• _DATA SECTION_
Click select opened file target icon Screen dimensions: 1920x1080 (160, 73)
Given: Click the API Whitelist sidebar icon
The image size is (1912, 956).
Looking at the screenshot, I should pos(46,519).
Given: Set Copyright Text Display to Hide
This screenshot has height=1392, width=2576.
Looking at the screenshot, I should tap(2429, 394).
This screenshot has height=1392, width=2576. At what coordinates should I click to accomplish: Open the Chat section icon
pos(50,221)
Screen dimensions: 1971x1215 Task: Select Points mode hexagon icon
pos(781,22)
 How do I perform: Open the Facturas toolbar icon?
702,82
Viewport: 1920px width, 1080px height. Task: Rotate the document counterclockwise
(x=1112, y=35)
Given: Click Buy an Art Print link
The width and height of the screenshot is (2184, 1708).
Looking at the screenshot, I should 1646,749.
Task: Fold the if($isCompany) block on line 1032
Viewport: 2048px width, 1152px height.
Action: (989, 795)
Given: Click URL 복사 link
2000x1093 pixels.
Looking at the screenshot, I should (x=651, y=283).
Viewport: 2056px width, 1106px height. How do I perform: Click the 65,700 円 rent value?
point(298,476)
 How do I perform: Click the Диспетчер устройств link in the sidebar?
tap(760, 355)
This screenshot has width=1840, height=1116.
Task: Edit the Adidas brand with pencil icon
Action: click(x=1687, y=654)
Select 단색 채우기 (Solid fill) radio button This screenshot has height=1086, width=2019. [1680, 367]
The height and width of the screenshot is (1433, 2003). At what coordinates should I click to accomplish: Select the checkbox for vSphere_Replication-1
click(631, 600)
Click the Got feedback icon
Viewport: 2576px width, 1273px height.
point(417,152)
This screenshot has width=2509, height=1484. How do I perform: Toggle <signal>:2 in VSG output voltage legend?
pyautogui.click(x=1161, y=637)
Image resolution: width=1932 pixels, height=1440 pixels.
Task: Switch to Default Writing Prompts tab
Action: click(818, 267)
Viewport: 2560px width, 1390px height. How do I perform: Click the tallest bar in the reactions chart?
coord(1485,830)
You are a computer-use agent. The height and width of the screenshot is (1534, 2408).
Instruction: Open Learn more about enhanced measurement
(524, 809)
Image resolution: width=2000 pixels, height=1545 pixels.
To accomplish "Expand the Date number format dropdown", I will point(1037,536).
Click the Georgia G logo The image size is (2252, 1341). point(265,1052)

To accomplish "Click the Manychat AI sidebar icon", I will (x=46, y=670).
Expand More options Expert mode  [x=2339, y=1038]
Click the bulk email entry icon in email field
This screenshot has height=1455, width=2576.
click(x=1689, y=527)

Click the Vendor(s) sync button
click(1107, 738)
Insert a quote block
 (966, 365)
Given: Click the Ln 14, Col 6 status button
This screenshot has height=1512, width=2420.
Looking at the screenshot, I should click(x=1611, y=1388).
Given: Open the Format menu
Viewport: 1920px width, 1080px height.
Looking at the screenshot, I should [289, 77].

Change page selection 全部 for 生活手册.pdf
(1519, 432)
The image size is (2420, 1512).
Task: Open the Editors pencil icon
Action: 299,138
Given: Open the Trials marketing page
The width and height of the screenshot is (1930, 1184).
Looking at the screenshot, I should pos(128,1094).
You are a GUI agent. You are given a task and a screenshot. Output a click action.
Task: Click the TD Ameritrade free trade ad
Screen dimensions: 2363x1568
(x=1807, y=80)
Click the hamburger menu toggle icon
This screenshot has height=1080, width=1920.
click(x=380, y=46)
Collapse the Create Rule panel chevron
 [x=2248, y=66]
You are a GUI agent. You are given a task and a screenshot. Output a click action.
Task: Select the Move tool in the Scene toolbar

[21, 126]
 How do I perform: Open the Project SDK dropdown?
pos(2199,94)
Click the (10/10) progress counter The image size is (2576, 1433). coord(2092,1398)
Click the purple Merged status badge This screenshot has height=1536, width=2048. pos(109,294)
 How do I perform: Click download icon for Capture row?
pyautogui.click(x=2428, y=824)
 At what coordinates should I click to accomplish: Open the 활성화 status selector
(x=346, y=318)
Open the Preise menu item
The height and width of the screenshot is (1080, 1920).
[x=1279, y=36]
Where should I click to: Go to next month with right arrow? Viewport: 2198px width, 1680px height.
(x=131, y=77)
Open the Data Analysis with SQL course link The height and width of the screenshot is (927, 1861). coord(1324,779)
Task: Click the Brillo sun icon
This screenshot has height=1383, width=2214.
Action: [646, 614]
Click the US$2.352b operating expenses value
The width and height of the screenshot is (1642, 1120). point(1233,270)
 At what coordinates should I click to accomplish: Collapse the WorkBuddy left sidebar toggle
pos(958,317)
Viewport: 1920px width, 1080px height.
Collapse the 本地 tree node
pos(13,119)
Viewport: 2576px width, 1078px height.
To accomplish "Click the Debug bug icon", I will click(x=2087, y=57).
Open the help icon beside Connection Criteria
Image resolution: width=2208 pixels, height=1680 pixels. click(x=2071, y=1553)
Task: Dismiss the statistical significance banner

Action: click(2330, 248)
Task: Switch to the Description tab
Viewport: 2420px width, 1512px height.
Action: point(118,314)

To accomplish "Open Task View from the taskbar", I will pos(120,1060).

• _AIM OF THE EXERCISE_
Whatever appears in the listing above, write it down again exactly.

• _ANSWER BELOW_
Click select opened file target icon Screen dimensions: 1920x1080 (160, 73)
Given: Click the API Whitelist sidebar icon
The image size is (1912, 956).
Looking at the screenshot, I should pos(46,519).
Given: Set Copyright Text Display to Hide
This screenshot has height=1392, width=2576.
Looking at the screenshot, I should tap(2429, 394).
This screenshot has height=1392, width=2576. At what coordinates should I click to accomplish: Open the Chat section icon
pos(50,221)
Screen dimensions: 1971x1215 Task: Select Points mode hexagon icon
pos(781,22)
 How do I perform: Open the Facturas toolbar icon?
702,82
Viewport: 1920px width, 1080px height. Task: Rotate the document counterclockwise
(x=1112, y=35)
Given: Click Buy an Art Print link
The width and height of the screenshot is (2184, 1708).
Looking at the screenshot, I should 1646,749.
Task: Fold the if($isCompany) block on line 1032
Viewport: 2048px width, 1152px height.
Action: (989, 795)
Given: Click URL 복사 link
2000x1093 pixels.
Looking at the screenshot, I should (x=651, y=283).
Viewport: 2056px width, 1106px height. How do I perform: Click the 65,700 円 rent value?
point(298,476)
 How do I perform: Click the Диспетчер устройств link in the sidebar?
tap(760, 355)
This screenshot has width=1840, height=1116.
Task: Edit the Adidas brand with pencil icon
Action: click(x=1687, y=654)
Select 단색 채우기 (Solid fill) radio button This screenshot has height=1086, width=2019. [1680, 367]
The height and width of the screenshot is (1433, 2003). At what coordinates should I click to accomplish: Select the checkbox for vSphere_Replication-1
click(631, 600)
Click the Got feedback icon
Viewport: 2576px width, 1273px height.
point(417,152)
This screenshot has width=2509, height=1484. How do I perform: Toggle <signal>:2 in VSG output voltage legend?
pyautogui.click(x=1161, y=637)
Image resolution: width=1932 pixels, height=1440 pixels.
Task: Switch to Default Writing Prompts tab
Action: click(818, 267)
Viewport: 2560px width, 1390px height. How do I perform: Click the tallest bar in the reactions chart?
coord(1485,830)
You are a computer-use agent. The height and width of the screenshot is (1534, 2408).
Instruction: Open Learn more about enhanced measurement
(524, 809)
Image resolution: width=2000 pixels, height=1545 pixels.
To accomplish "Expand the Date number format dropdown", I will point(1037,536).
Click the Georgia G logo The image size is (2252, 1341). point(265,1052)

To accomplish "Click the Manychat AI sidebar icon", I will (x=46, y=670).
Expand More options Expert mode  [x=2339, y=1038]
Click the bulk email entry icon in email field
This screenshot has height=1455, width=2576.
click(x=1689, y=527)

Click the Vendor(s) sync button
click(1107, 738)
Insert a quote block
 (966, 365)
Given: Click the Ln 14, Col 6 status button
This screenshot has height=1512, width=2420.
Looking at the screenshot, I should click(x=1611, y=1388).
Given: Open the Format menu
Viewport: 1920px width, 1080px height.
Looking at the screenshot, I should [289, 77].

Change page selection 全部 for 生活手册.pdf
(1519, 432)
The image size is (2420, 1512).
Task: Open the Editors pencil icon
Action: 299,138
Given: Open the Trials marketing page
The width and height of the screenshot is (1930, 1184).
Looking at the screenshot, I should pos(128,1094).
You are a GUI agent. You are given a task and a screenshot. Output a click action.
Task: Click the TD Ameritrade free trade ad
Screen dimensions: 2363x1568
(x=1807, y=80)
Click the hamburger menu toggle icon
This screenshot has height=1080, width=1920.
click(x=380, y=46)
Collapse the Create Rule panel chevron
 [x=2248, y=66]
You are a GUI agent. You are given a task and a screenshot. Output a click action.
Task: Select the Move tool in the Scene toolbar

[21, 126]
 How do I perform: Open the Project SDK dropdown?
pos(2199,94)
Click the (10/10) progress counter The image size is (2576, 1433). coord(2092,1398)
Click the purple Merged status badge This screenshot has height=1536, width=2048. pos(109,294)
 How do I perform: Click download icon for Capture row?
pyautogui.click(x=2428, y=824)
 At what coordinates should I click to accomplish: Open the 활성화 status selector
(x=346, y=318)
Open the Preise menu item
The height and width of the screenshot is (1080, 1920).
[x=1279, y=36]
Where should I click to: Go to next month with right arrow? Viewport: 2198px width, 1680px height.
(x=131, y=77)
Open the Data Analysis with SQL course link The height and width of the screenshot is (927, 1861). coord(1324,779)
Task: Click the Brillo sun icon
This screenshot has height=1383, width=2214.
Action: [646, 614]
Click the US$2.352b operating expenses value
The width and height of the screenshot is (1642, 1120). point(1233,270)
 At what coordinates should I click to accomplish: Collapse the WorkBuddy left sidebar toggle
pos(958,317)
Viewport: 1920px width, 1080px height.
Collapse the 本地 tree node
pos(13,119)
Viewport: 2576px width, 1078px height.
To accomplish "Click the Debug bug icon", I will click(x=2087, y=57).
Open the help icon beside Connection Criteria
Image resolution: width=2208 pixels, height=1680 pixels. click(x=2071, y=1553)
Task: Dismiss the statistical significance banner

Action: click(2330, 248)
Task: Switch to the Description tab
Viewport: 2420px width, 1512px height.
Action: point(118,314)

To accomplish "Open Task View from the taskbar", I will pos(120,1060).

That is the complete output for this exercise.